HP Application Security Center consisted of the following products:
- HP Assessment Management Platform software for managing a web application security testing program across the application lifecycle
- HP WebInspect software for web application security testing and assessment
- HP QAInspect software for standardized web application security testing during quality assurance (QA) testing

In May 2008, HP Software announced the availability of HP Application Security Center through HP Software as a Service [] along with the announcement of new releases of the HP Application Security Center products.
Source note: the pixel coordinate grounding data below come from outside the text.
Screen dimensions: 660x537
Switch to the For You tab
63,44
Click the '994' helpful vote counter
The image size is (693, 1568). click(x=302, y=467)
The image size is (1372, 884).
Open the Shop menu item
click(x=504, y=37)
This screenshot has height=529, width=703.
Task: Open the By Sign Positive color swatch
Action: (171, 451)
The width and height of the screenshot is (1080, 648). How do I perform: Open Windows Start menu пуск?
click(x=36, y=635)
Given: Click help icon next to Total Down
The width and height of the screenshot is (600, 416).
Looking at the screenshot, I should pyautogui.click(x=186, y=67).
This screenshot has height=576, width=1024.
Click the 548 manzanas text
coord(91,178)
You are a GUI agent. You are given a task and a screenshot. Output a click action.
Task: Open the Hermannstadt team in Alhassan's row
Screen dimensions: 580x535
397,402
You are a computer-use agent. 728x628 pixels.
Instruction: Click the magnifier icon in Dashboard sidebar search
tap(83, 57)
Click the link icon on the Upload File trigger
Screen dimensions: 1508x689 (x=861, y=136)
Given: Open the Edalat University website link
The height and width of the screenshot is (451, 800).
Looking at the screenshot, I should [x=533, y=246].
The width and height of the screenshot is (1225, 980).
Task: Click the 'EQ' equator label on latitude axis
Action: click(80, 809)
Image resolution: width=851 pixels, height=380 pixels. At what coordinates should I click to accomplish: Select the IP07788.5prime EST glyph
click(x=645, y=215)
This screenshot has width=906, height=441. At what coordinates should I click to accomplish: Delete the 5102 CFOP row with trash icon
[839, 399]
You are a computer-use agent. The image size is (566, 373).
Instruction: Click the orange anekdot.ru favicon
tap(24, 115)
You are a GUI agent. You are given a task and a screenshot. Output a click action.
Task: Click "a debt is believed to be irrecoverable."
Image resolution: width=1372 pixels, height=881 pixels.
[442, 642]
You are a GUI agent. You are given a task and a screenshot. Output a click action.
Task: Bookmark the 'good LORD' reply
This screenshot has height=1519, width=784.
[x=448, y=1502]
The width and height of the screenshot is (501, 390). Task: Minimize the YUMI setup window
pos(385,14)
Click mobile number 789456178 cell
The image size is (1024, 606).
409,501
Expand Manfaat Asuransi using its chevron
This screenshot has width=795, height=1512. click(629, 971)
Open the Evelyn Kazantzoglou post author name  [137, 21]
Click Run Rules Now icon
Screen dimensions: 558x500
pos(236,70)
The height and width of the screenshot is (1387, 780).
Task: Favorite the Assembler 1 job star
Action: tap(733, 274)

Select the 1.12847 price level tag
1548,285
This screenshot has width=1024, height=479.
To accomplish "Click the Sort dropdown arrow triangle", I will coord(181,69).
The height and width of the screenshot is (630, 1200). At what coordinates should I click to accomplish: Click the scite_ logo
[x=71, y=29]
In September 2009, HP announced that it was discontinuing the HP DevInspect software products, formerly part of HP Application Security Center. HP stated that it had switched its focus to solutions for entire development groups rather than on a tool for individual developers. HP DevInspect was software for individual developers to use in creating secure web applications and services, and it integrated with specific IDEs (Integrated Development Environments). HP DevInspect for .NET operated with Microsoft Visual Studio, and HP DevInspect for Java operated with Eclipse or Rational (IBM) Application Developer.

== Benefits ==

HP Application Security Center solutions helped find and fix security vulnerabilities for web applications throughout the application software development lifecycle (SDLC). By catching security vulnerabilities early in the application development lifecycle, organizations could reduce web attacks and vulnerabilities in their web applications. While some security vulnerabilities may exist in the web server or application infrastructure, at least 80 percent of those vulnerabilities existed in the web application itself.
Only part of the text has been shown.